◆ **Set problem**
Arrange the entries below as a numbered list, omitting any blank lines.
╭─ Recorded data
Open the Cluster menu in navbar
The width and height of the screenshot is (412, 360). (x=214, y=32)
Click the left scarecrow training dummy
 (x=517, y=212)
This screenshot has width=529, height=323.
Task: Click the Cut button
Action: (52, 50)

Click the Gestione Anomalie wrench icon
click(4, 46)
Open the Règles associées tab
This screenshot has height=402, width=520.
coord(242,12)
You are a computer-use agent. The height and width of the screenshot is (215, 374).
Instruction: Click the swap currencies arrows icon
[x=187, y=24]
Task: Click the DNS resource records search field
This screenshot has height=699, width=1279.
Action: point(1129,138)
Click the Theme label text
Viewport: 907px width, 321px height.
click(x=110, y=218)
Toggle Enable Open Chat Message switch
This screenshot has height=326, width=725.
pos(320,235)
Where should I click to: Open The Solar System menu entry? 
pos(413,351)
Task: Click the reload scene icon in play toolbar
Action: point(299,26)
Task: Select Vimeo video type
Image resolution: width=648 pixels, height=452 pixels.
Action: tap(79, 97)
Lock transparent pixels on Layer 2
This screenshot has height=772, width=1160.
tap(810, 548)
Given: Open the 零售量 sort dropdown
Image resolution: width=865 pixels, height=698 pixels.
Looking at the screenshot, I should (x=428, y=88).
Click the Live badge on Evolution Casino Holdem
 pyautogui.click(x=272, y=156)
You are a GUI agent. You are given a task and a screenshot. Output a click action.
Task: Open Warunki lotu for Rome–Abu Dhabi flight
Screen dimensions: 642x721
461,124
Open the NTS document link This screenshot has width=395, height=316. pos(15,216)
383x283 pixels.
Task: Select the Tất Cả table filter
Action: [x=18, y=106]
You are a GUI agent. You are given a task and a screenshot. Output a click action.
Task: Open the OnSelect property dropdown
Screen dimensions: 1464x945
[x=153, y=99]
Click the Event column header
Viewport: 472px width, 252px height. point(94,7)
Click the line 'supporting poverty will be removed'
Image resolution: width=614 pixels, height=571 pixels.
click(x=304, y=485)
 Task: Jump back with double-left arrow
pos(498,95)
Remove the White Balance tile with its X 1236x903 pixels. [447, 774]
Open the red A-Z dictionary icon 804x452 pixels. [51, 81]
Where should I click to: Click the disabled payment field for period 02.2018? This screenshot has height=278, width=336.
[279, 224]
╰─
◆ **Output of the exercise**
1. Open the Cluster menu in navbar
2. The width and height of the screenshot is (412, 360). (x=214, y=32)
3. Click the left scarecrow training dummy
4.  (x=517, y=212)
5. This screenshot has width=529, height=323.
6. Task: Click the Cut button
7. Action: (52, 50)
8. Click the Gestione Anomalie wrench icon
9. click(4, 46)
10. Open the Règles associées tab
11. This screenshot has height=402, width=520.
12. coord(242,12)
13. You are a computer-use agent. The height and width of the screenshot is (215, 374).
14. Instruction: Click the swap currencies arrows icon
15. [x=187, y=24]
16. Task: Click the DNS resource records search field
17. This screenshot has height=699, width=1279.
18. Action: point(1129,138)
19. Click the Theme label text
20. Viewport: 907px width, 321px height.
21. click(x=110, y=218)
22. Toggle Enable Open Chat Message switch
23. This screenshot has height=326, width=725.
24. pos(320,235)
25. Where should I click to: Open The Solar System menu entry? 
26. pos(413,351)
27. Task: Click the reload scene icon in play toolbar
28. Action: point(299,26)
29. Task: Select Vimeo video type
30. Image resolution: width=648 pixels, height=452 pixels.
31. Action: tap(79, 97)
32. Lock transparent pixels on Layer 2
33. This screenshot has height=772, width=1160.
34. tap(810, 548)
35. Given: Open the 零售量 sort dropdown
36. Image resolution: width=865 pixels, height=698 pixels.
37. Looking at the screenshot, I should (x=428, y=88).
38. Click the Live badge on Evolution Casino Holdem
39.  pyautogui.click(x=272, y=156)
40. You are a GUI agent. You are given a task and a screenshot. Output a click action.
41. Task: Open Warunki lotu for Rome–Abu Dhabi flight
42. Screen dimensions: 642x721
43. 461,124
44. Open the NTS document link This screenshot has width=395, height=316. pos(15,216)
45. 383x283 pixels.
46. Task: Select the Tất Cả table filter
47. Action: [x=18, y=106]
48. You are a GUI agent. You are given a task and a screenshot. Output a click action.
49. Task: Open the OnSelect property dropdown
50. Screen dimensions: 1464x945
51. [x=153, y=99]
52. Click the Event column header
53. Viewport: 472px width, 252px height. point(94,7)
54. Click the line 'supporting poverty will be removed'
55. Image resolution: width=614 pixels, height=571 pixels.
56. click(x=304, y=485)
57.  Task: Jump back with double-left arrow
58. pos(498,95)
59. Remove the White Balance tile with its X 1236x903 pixels. [447, 774]
60. Open the red A-Z dictionary icon 804x452 pixels. [51, 81]
61. Where should I click to: Click the disabled payment field for period 02.2018? This screenshot has height=278, width=336.
62. [279, 224]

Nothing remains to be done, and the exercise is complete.